Страница 5 из 5
Речь Джека сильно изменилась: он говорил нерешительно, с трудом подбирая слова. Его положение, видимо, представилось ему значительно отчетливее при одной только мысли о возможном спасении.
— Но послушайте меня, — увещевал его Раффлс, — мы сами оказались здесь, рискуя собственной шкурой. Мы, как воры, вломились сюда, чтобы расплатиться за обиду, подобную вашей. Да разве вы не видите? Мы вырезали стекло в двери, как самые обыкновенные грабители. И все остальное тоже свалят на нас.
— Вы хотите сказать, что я останусь вне подозрений?
— Да, хочу.
— Но я не желаю совершенно сухим выходить из воды! — истерично выкрикнул Раттер. — Я убил его. Я-то сам это знаю. Но я совершил убийство с целью самозащиты. Это не простое убийство. И я должен откровенно во всем признаться и понести наказание. Я сойду с ума, если этого не сделаю.
Руки у него дрожали, губы тряслись, слезы выступили на глазах. Раффлс грубо схватил его за плечо.
— Послушай, болван! Если нас троих сейчас здесь поймают, знаешь, каким будет наказание? Через шесть недель мы будем висеть все трое рядышком! Ты говоришь так, словно мы находимся в клубе. Ты что, не знаешь, что уже час ночи, что там внизу — труп, а в доме горит свет? Ради всего святого, возьми себя в руки и делай то, что я тебе скажу. В противном случае считай себя покойником.
— Как бы мне хотелось умереть! — воскликнул, всхлипывая, Раттер. — Мне следовало бы взять его револьвер и вышибить себе мозги. Он где-то под ним. О Боже мой, Боже!
Колени Джека подогнулись, с ним началась истерика.
Нам пришлось подхватить его с обеих сторон, стащить вниз по лестнице и вывести на воздух.
Вокруг стояла полная тишина, если не считать сдавленных рыданий несчастного слюнтяя, оказавшегося у нас на руках. Раффлс на мгновение вернулся в дом, и все вновь погрузилось во мрак. Ворота открывались изнутри. Мы осторожно закрыли их за собой и пошли прочь.

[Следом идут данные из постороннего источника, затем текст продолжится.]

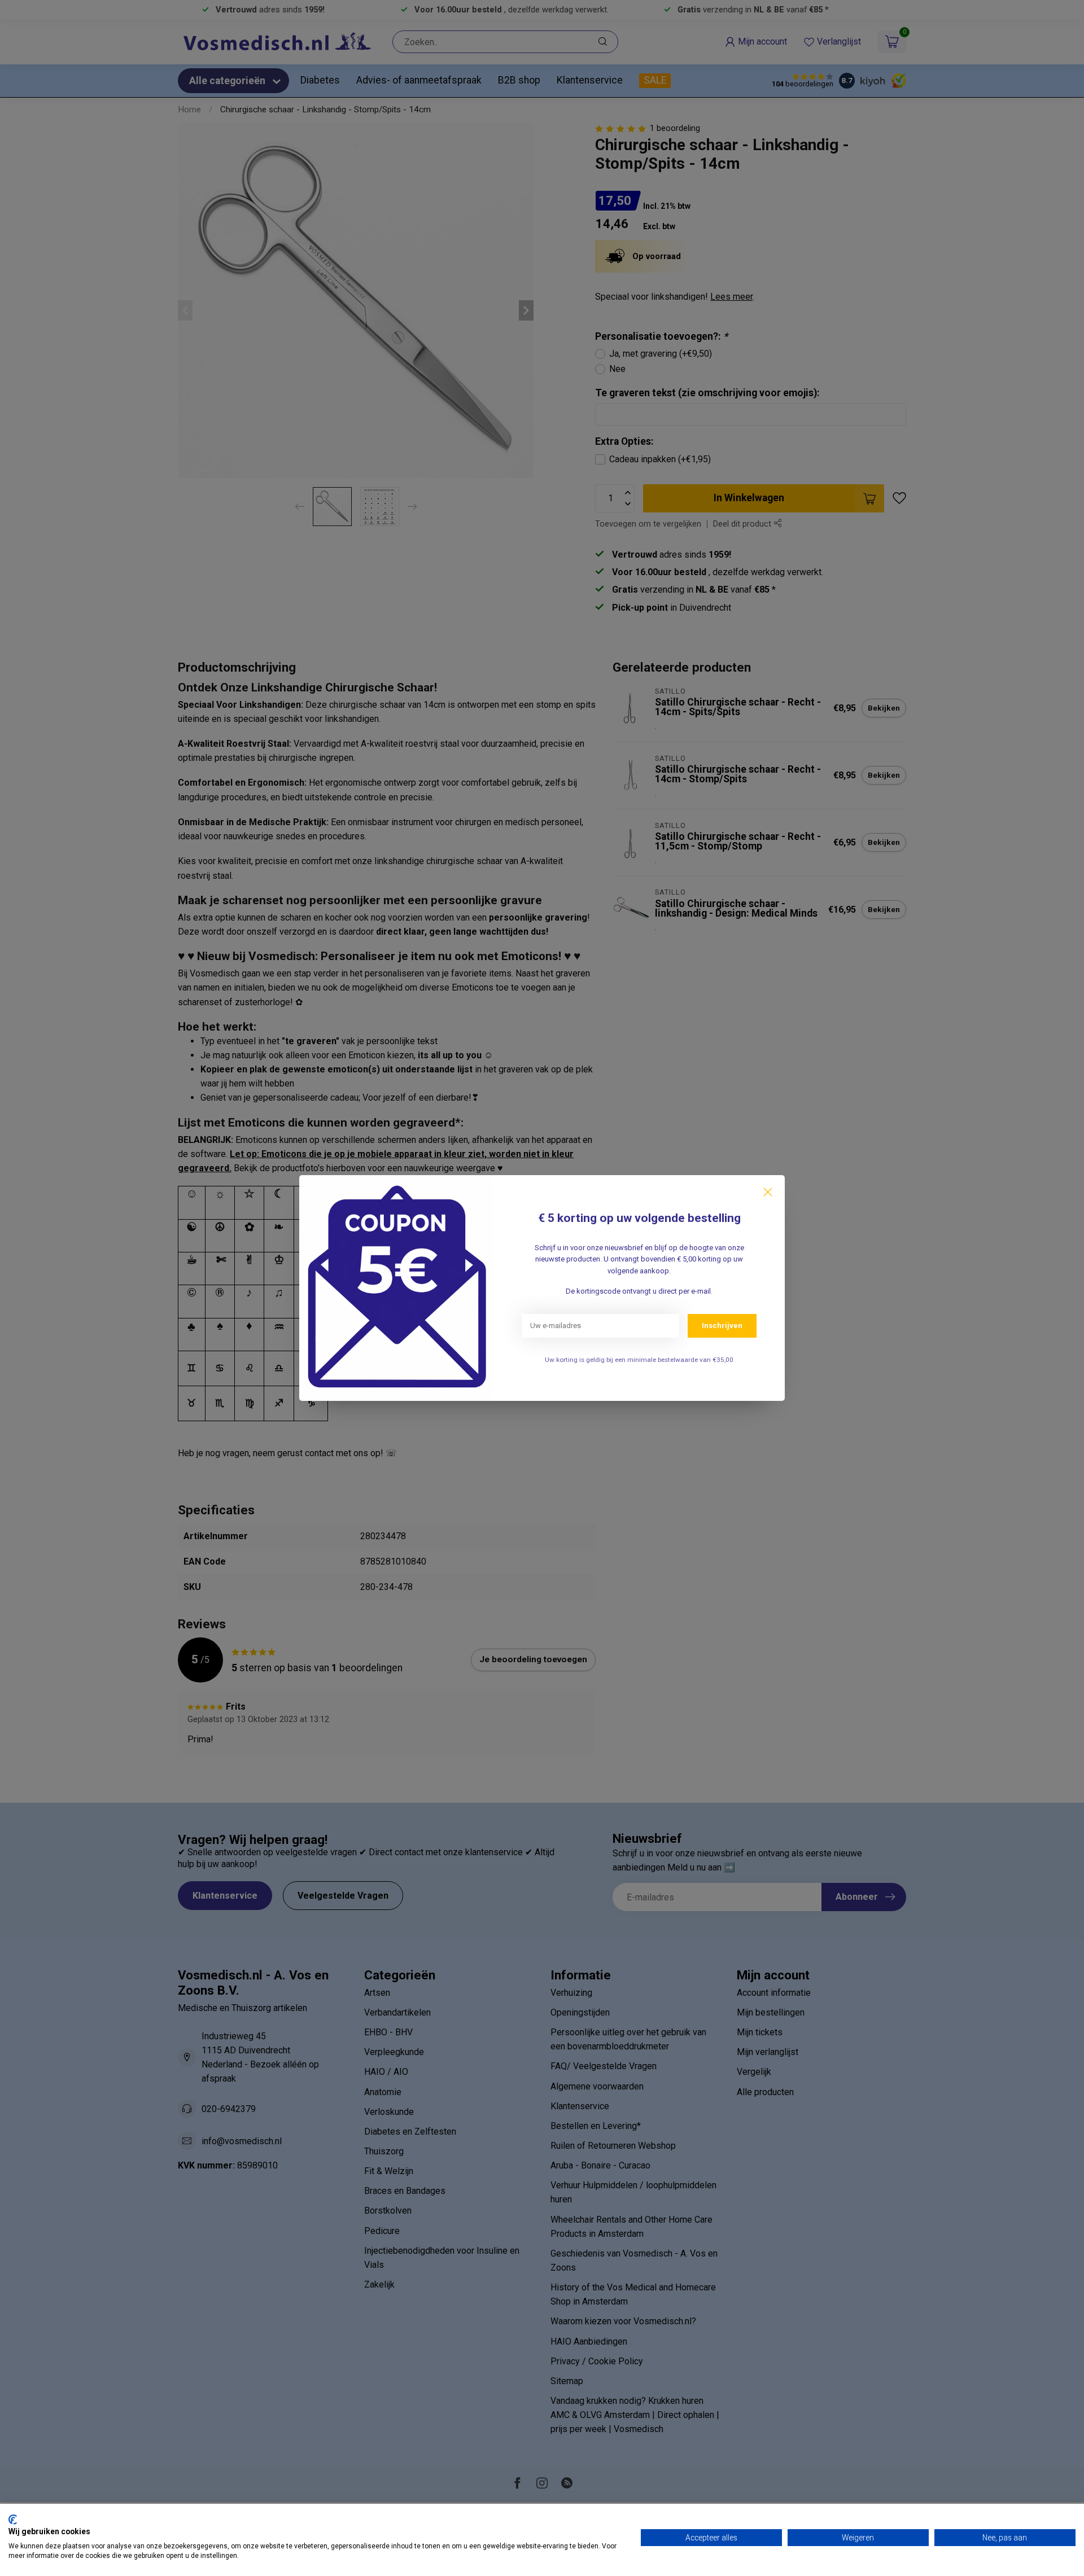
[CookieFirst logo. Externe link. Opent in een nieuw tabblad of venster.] (12, 2519)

Нам удалось унести ноги. Нет никакой необходимости описывать наше возвращение. Джек Раттер все еще жаждал возможности быть вздернутым. Опьяненный своим преступлением, он доставил нам больше неприятностей, чем это сделала бы дюжина по-настоящему пьяных субъектов. Вновь и вновь мы стращали Джека Раттера тем, что бросим его на произвол судьбы, что умываем руки. Однако нам всем троим невероятно и совершенно незаслуженно везло. До самого дома нам не встретилось ни души. Да и тем, кто видел нас потом, после прочтения в вечерней газете информации об ужасной трагедии, разыгравшейся в доме на Кенсальском холме, не могла бы прийти в голову мысль о двух молодых людях в сбившихся набок белых галстуках, которые брели, с трудом поддерживая третьего джентльмена, чей облик безошибочно свидетельствовал о том состоянии, в котором он находился.

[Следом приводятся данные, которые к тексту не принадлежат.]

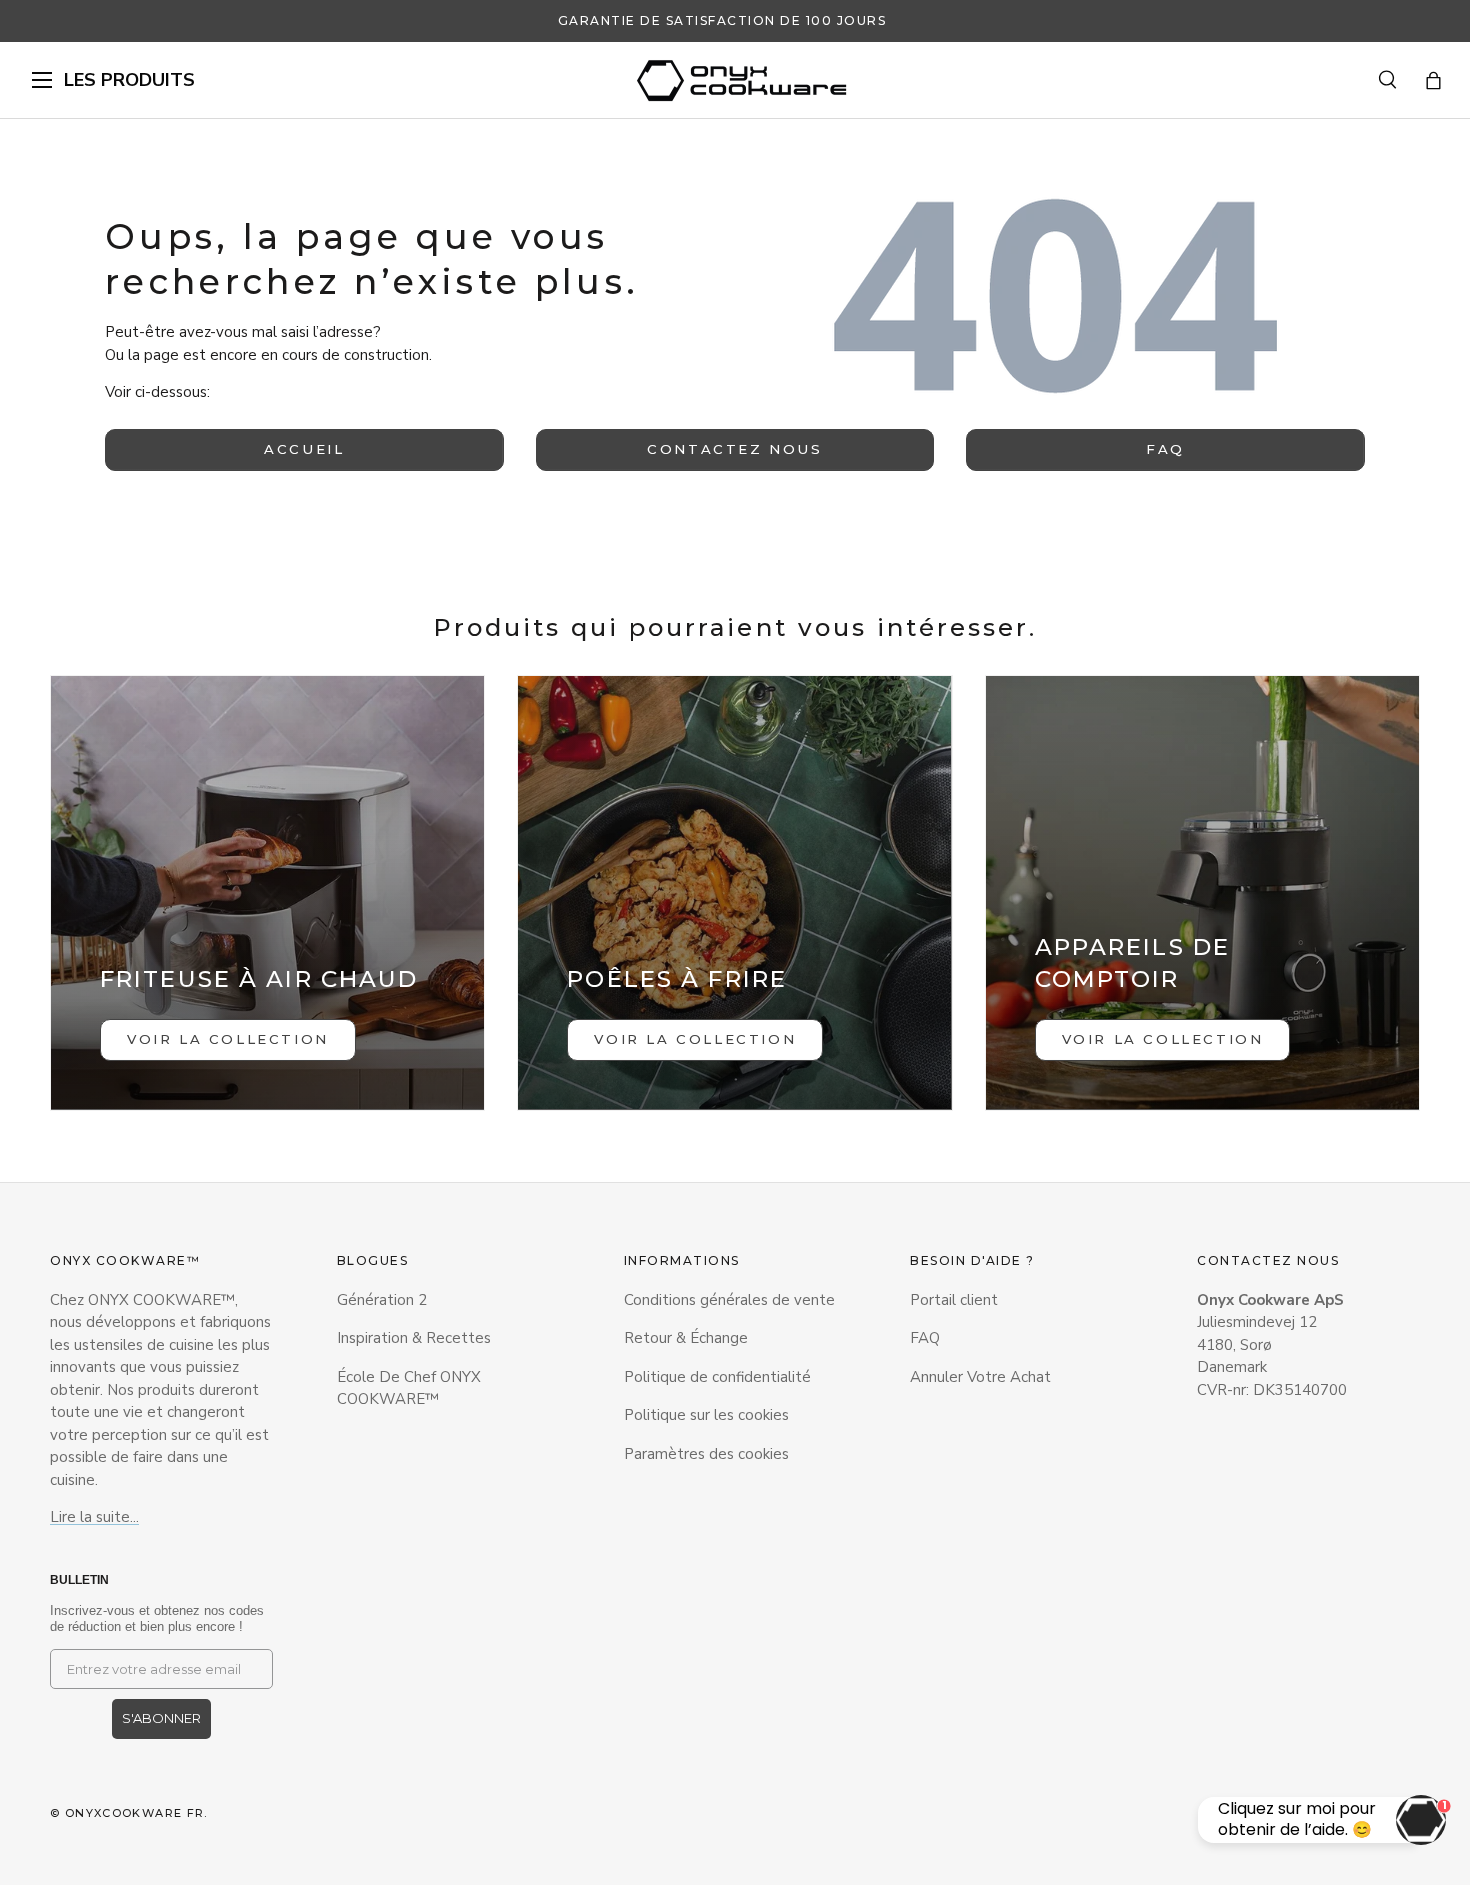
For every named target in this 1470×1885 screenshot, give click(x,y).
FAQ (1165, 449)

Мы пешком дошли до Мейды-Уэйл, а оттуда, нисколько не скрываясь, поехали ко мне на квартиру. Наверх, однако, поднялся я один, а Раффлс с Джеком поехали дальше — в Олбани, после чего я в течение восемнадцати часов не видел Раффлса. Утром я заглянул к нему, но его не было дома. И он не оставил никакой записки. Когда же он вернулся, все газеты были заполнены сообщениями об этом убийстве, а совершивший его человек в качестве пассажира третьего класса плыл через широкий Атлантический океан на лайнере, который следовал по маршруту Ливерпуль — Нью-Йорк.
— Спорить с ним было бесполезно, — сообщил мне Раффлс. — Он был готов либо во всем чистосердечно признаться, либо бежать из этой страны. Поэтому я снарядил его, как положено, в своей мастерской, и мы первым же поездом выехали в Ливерпуль. Заставить его залечь на дно и наслаждаться ситуацией, как на его месте попытался бы сделать я, оказалось невозможным. Но и слава Богу! Я направился было в берлогу Джека, чтобы уничтожить кое-какие бумаги, — и что, ты думаешь, я там нашел? Квартира была нашпигована полицией. Уже имелся ордер на его задержание! Однако, если им когда-нибудь удастся вручить его по назначению, я не буду чувствовать себя виноватым!
Я тоже решил, что и моей вины в том не будет.